Novel test identifies leukemia patients likely to respond to new therapy
(21 February 2007: VIDYYA MEDICAL NEWS SERVICE) -- Researchers at the Albert Einstein College of Medicine of Yeshiva University have discovered a genetic signature identifying cases of lymphoma that are uniquely susceptible to a newly developed molecular targeted therapy. As a result, physicians organizing clinical trials of the new therapy will be able to enroll patients who’ll be most likely to benefit from it.
The research was led by Dr. Ari Melnick, assistant professor of developmental & molecular biology and medicine at Einstein, who also developed the new lymphoma therapy.
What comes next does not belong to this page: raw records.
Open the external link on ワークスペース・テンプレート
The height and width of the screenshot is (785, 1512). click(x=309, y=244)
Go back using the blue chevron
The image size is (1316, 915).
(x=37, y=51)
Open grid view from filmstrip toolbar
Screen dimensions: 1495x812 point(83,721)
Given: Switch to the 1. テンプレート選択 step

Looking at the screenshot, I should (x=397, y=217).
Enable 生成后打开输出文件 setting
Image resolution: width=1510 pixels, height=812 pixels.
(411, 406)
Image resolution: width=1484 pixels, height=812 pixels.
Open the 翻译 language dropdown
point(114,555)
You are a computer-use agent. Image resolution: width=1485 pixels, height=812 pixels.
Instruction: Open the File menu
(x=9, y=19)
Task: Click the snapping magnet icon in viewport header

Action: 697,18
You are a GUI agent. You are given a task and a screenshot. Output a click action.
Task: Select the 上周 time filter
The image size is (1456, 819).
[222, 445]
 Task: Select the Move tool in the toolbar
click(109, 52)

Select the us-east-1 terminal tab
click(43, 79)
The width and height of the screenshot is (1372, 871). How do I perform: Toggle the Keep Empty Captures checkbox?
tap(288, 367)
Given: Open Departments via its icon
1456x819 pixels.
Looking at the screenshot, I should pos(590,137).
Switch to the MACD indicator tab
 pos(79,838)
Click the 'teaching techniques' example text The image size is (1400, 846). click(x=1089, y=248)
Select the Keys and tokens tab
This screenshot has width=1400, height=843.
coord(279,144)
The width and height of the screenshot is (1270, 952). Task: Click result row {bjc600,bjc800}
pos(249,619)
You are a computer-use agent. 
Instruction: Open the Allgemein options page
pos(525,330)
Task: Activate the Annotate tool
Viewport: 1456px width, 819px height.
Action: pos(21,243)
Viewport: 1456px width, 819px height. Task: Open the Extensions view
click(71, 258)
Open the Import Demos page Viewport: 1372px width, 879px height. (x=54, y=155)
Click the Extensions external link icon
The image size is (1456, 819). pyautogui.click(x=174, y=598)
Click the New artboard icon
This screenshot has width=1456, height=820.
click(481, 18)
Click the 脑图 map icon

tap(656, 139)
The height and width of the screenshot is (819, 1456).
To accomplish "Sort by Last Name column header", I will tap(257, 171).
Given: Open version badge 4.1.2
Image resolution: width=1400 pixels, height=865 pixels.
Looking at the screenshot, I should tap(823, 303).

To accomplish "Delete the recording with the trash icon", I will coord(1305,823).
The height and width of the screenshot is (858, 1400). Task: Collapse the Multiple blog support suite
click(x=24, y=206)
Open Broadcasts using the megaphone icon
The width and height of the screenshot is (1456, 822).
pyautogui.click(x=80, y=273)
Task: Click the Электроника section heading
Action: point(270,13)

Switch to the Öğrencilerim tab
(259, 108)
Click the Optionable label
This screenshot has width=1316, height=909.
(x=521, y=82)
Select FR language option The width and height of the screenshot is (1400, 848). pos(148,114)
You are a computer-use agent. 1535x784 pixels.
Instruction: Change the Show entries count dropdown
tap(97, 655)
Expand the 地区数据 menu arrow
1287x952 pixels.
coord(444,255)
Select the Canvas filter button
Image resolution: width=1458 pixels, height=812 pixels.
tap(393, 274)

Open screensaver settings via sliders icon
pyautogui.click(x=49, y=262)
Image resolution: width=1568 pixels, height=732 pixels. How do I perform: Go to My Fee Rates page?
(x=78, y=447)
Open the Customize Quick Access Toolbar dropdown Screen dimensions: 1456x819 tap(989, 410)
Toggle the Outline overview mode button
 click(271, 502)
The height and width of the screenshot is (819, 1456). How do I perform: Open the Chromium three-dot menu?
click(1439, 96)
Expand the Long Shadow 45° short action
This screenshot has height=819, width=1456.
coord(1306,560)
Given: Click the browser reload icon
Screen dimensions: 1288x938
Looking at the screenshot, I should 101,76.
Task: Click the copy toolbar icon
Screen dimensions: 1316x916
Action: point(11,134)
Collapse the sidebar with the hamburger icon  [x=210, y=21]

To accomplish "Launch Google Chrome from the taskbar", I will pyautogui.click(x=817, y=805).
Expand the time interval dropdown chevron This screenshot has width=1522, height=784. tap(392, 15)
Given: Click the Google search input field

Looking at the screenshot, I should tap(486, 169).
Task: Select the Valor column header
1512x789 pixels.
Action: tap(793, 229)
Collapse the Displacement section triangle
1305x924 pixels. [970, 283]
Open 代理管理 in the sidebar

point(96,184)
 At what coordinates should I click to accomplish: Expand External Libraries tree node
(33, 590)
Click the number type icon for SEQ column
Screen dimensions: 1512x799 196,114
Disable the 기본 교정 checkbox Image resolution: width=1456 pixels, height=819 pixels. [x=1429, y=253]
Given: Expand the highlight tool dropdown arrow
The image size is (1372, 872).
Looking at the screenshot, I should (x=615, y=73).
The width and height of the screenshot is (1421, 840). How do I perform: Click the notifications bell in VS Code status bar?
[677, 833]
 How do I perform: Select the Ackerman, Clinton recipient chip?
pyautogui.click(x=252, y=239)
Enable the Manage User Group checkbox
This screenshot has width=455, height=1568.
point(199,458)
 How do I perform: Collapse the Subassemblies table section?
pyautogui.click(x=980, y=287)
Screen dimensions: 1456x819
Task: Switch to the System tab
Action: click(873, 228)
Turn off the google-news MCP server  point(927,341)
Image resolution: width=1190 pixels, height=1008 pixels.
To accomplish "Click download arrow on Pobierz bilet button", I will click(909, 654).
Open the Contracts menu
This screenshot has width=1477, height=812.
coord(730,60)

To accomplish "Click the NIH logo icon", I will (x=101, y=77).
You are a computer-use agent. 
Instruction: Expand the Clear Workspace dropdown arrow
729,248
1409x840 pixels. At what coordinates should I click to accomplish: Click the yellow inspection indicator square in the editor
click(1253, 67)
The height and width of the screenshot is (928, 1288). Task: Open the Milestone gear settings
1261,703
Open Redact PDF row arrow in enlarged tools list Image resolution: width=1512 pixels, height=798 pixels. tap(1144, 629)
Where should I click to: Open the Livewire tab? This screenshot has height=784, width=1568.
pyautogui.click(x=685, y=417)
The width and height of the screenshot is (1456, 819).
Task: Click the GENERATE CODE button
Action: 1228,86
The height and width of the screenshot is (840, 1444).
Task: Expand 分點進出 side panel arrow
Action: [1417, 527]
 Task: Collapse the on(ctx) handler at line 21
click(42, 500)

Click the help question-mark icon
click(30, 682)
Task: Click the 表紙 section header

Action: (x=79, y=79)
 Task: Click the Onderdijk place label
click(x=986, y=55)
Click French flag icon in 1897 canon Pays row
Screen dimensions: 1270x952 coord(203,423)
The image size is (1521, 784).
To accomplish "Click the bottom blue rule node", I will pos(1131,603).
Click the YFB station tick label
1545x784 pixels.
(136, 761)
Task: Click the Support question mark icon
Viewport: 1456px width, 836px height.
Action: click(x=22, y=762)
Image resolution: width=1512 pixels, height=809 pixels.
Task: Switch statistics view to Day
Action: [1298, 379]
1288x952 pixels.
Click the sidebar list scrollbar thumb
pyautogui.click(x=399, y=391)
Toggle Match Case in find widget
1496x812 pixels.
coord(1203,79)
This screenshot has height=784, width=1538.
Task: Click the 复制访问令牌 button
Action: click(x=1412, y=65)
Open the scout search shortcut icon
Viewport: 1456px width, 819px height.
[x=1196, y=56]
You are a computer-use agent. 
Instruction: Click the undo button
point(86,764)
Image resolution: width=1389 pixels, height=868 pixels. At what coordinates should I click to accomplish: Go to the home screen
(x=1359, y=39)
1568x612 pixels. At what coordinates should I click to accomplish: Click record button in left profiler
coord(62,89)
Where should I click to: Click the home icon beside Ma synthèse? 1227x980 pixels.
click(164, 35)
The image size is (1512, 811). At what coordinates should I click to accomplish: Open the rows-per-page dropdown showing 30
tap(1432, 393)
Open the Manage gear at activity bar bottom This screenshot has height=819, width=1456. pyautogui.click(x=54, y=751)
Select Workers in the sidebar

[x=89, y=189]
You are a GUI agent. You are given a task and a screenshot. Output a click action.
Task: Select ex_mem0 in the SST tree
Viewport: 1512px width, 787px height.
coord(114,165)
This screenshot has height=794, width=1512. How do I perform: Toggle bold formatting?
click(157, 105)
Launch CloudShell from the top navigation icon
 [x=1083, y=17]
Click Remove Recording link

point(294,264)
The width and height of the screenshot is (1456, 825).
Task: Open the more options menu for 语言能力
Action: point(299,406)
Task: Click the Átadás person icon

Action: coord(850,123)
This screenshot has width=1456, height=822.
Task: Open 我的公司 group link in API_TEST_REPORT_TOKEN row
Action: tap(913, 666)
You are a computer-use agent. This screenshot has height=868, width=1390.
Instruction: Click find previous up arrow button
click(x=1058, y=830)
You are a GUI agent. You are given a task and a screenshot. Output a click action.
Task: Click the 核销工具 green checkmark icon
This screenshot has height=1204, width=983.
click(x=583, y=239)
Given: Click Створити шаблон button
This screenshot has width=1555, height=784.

The study appears in the February 20 issue of the Proceedings of the National Academy of Sciences.
Each year more than 60,000 Americans are diagnosed with B cell lymphomas—tumors of cells of the immune system that include Hodgkin’s and non-Hodgkin’s lymphomas. B cells are the immune-system cells that make antibodies. Genetic aberrations can cause B cells to multiply uncontrollably, causing B cell lymphomas.
Dr. Melnick’s study focused on a gene called BCL6. The protein it codes for is a transcriptional repressor, which means that it can shut off the functioning of genes in B cells and other cells of the immune system and prevent them from being expressed. The BCL6 protein is normally produced only during a specific stage of B cell development and is never made again. But deregulation of BCL6 can cause the protein to be produced when it shouldn’t be. The unwelcome presence of the BCL6 protein blocks the expression of important genes that normally protect cells from becoming cancerous. As a result, malignant B-cell lymphomas occur.
Mutations or chromosomal rearrangements that deregulate BCL6 are responsible for many cases of diffuse large B cell lymphoma—an aggressive cancer that accounts for up to 30 percent of newly diagnosed non-Hodgkin’s lymphoma cases. In a 2004 Nature Medicine article, Dr. Melnick and colleagues described a peptide, which they dubbed BPI, that showed promise in treating B-cell lymphomas by specifically blocking the cancer-causing effects of the BCL6 protein. But until now, there has been no way to distinguish between diffuse large B cell lymphomas that are caused by BCL6 deregulation and those cases in which BCL6 is expressed but doesn’t actually drive the cancer.
Dr. Melnick reasoned that those diffuse large B cell lymphomas that are caused by BCL6 deregulation should have a characteristic “signature” in which the genes targeted by the BCL6 protein are either expressed (turned on) or not expressed. The researchers used state-of-the-art genomics technology to analyze a panel of diffuse large B cell lymphoma cell lines. They found a set of 485 BCL6-controlled genes and confirmed that all lymphomas with the BCL6 signature are killed by BPI while lymphomas without the signature are resistant to the therapy.
“Suitable lymphoma patients—those whose tumor cells exhibit this BCL6 signature --will now have access to a potent and specific therapy that is unlikely to cause the side effects associated with chemotherapy drugs,” says Dr. Melnick. “At the same time, lymphoma patients who don’t fit this genetic profile will be spared a drug treatment that would be ineffective for them.”